▸ **TASKS**:
1 - In the Detroit bankruptcy article, what was the dollar amount of the Pension Obligation Certificates deal of 2005-06?
2 - Please condense the paragraph of the Detroit bankruptcy article beginning "Cornell Squires, a member of the Legal Committee" into a short bulleted list that keeps its main facts.
3 - Continue the Detroit bankruptcy article from its final paragraph onward.

***** SELECTED EXTRACT

Detroit retirees accuse Rhodes, Orr, Rosen of grand theft, robbing workers, during protest.
Will U.S. District Court Judge Friedman, hearing appeals, be likewise obligated?
Fraud included $1.5 B POC deal with criminal banks UBS AG, BOA, which grew to $28.2 B; trio knew of fraud
Should the entire fraud-based Detroit bankruptcy be annulled?
DAREA, others appeal city’s motion to dismiss cases
By Diane Bukowski
March 15, 2015
DETROIT – Are U.S. Bankruptcy Judge Steven Rhodes, U.S. District Court Chief Judge Gerald Rosen, Rhodes’ appointed mediator in the Detroit bankruptcy, and former Detroit Emergency Manager Kevyn Orr, guilty of federal felonies? They all failed to report criminal fraud involved in the $1.5 billion Pension Obligation Certificates deal of 2005-06, otherwise known as COPS, as well as the very filing of the city’s bankruptcy petition, based on fraudulent claims that the city was insolvent because it could not pay its entire debt, due over at least three decades, out of its current revenues.
Will U.S. District Court Judge Bernard Friedman, currently hearing various appeals of the final bankruptcy plan of confirmation, be likewise responsible if such fraud is brought to HIS attention?
Cornell Squires, a member of the Legal Committee for the Detroit Active and Retired Employees Association (DAREA), and leader of the community group We the People for the People, thinks so. Squires has reviewed numerous federal statutes on bankruptcy fraud.
Late Atty. Leonard Eston
He has worked on such legal matters for years under the tutelage of the late, well-known activist attorney Leonard Eston, an associate of the late people’s attorneys Kenneth Cockrel, Sr. and Chokwe Lumumba. Squires and Eston did the research and were successful earlier in having Lumumba’s law license restored after it was illegally revoked because of his militant stances.
‘Criminal fraud the main issue on which bankruptcy can be overturned’
“Criminal fraud is the main issue upon which this bankruptcy can be overturned,” Squires said. “It was raised numerous times during the bankruptcy hearings by various objectors. Orr himself filed a lawsuit calling the COPS deal ‘void ab initio, illegal and unenforceable’ as part of the bankruptcy hearings, although he should have filed it in another court.
“He knew of problems with the COPS deal from the very first day he was appointed as EM,” Squires continued. “But he, Rhodes and Rosen never reported the likely fraud either to the U.S. Trustee or the U.S. Department of Justice as required by statute. Such a report would have brought the bankruptcy proceedings to a screeching halt.”

**********
***** EXCERPTED DATA

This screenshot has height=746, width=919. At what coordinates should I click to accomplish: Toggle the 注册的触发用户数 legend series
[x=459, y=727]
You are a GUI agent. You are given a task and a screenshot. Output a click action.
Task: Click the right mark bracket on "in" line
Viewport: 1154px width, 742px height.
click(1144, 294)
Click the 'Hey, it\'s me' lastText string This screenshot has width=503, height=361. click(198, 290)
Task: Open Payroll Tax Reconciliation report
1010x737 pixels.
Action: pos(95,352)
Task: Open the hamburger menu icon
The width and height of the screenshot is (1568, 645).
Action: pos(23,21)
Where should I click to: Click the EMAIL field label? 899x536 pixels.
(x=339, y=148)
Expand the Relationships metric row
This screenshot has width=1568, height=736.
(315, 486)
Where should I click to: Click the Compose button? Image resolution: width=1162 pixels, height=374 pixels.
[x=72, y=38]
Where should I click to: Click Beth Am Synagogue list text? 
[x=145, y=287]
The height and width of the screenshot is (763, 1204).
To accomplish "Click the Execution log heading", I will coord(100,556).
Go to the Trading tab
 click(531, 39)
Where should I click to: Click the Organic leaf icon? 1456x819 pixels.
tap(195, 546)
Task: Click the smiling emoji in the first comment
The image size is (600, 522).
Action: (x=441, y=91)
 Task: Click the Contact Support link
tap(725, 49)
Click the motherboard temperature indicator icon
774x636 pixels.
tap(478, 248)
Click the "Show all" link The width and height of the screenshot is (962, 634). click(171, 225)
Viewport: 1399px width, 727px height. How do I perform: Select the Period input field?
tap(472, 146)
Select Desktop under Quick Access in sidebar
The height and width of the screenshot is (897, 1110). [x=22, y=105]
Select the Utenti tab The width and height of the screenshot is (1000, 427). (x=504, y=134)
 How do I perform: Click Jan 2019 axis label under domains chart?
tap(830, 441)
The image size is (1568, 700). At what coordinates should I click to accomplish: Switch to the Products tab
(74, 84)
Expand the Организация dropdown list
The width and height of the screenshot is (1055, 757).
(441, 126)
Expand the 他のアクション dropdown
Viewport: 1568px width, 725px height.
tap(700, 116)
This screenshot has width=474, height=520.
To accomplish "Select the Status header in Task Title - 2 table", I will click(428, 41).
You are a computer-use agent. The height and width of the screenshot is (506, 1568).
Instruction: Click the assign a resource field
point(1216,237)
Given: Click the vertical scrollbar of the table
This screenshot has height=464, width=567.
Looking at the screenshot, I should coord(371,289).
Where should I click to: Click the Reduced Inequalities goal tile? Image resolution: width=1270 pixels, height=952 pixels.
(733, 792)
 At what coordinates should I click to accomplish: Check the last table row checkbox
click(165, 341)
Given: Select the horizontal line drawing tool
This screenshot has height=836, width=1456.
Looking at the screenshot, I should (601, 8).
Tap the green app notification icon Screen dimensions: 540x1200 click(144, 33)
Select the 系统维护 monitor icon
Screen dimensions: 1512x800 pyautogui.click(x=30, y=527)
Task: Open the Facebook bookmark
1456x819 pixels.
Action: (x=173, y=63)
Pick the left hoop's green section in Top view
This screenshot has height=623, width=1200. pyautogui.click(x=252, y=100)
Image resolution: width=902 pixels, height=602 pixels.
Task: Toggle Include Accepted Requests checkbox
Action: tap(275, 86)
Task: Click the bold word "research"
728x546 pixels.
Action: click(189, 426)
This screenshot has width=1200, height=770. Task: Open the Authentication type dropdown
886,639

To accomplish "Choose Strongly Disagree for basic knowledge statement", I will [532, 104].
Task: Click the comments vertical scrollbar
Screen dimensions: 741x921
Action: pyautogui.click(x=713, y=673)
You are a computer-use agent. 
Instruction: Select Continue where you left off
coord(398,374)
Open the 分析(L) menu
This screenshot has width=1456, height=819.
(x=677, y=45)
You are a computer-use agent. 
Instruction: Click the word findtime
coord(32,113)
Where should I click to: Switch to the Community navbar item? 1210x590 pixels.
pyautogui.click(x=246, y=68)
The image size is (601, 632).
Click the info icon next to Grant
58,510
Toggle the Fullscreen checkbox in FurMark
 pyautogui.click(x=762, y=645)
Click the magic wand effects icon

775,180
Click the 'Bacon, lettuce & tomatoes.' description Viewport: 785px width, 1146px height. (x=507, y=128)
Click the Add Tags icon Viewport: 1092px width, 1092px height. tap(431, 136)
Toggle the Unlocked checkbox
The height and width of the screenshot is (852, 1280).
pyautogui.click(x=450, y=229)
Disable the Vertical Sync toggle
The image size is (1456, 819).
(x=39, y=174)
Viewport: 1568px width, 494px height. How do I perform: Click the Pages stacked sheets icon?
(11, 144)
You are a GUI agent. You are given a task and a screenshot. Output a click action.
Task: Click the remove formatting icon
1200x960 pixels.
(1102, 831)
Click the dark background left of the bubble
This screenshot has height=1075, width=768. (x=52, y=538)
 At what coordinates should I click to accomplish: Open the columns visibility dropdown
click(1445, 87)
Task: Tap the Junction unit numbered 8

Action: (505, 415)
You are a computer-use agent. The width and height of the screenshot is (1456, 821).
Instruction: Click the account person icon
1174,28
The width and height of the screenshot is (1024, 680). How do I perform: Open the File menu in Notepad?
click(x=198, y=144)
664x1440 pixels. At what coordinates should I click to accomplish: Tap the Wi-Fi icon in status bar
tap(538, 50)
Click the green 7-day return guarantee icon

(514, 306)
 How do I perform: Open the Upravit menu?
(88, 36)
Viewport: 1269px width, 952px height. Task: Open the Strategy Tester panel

**********

▸ **THE ANSWERS**:
1 - $1.5 billion.

2 -
- Cornell Squires sits on the Legal Committee of the Detroit Active and Retired Employees Association (DAREA).
- He leads the community group We the People for the People.
- He believes Judge Friedman would be likewise responsible if the fraud were brought to his attention.
- He has reviewed numerous federal statutes on bankruptcy fraud.

3 -
The late Mayor Chokwe Lumumba with Cornell Squires at hearing in Detroit Court of Appeals.
Squires said the real heist began March 1, 2o15, when city retiree checks were cut drastically, a cut that is expected to continue through 2023.
“How can retirees stand back when not only their pensions are cut, but the state raids their annuity savings accounts,” he asked. “That’s like them taking your ATM card and withdrawing your savings, and then adding interest.”
VOD reported March 16, 2013, “Detroit’s newly-appointed ‘Emergency Financial Manager’ Kevyn Orr was virtually speechless when VOD asked him what he would do about banks like UBS AG and others involved in the global ‘LIBOR’ interest rate-rigging scandal, as it relates to Detroit’s gargantuan debt load of more than $12 billion. . . . VOD cited to Orr the fact that UBS loaned the City of Detroit $1.5 billion in 2004 in a predatory “pension obligation certificates” scheme, before the global economic meltdown of 2008. The city later defaulted on the loan twice, causing its debt ratings to plunge and interest rates to skyrocket.”
‘I’m aware of those things’–Orr
Orr talks to media after creditors meeting May 14, 2013. At left are Vickie Thomas of WWJ and Diane Bukowski of VOD.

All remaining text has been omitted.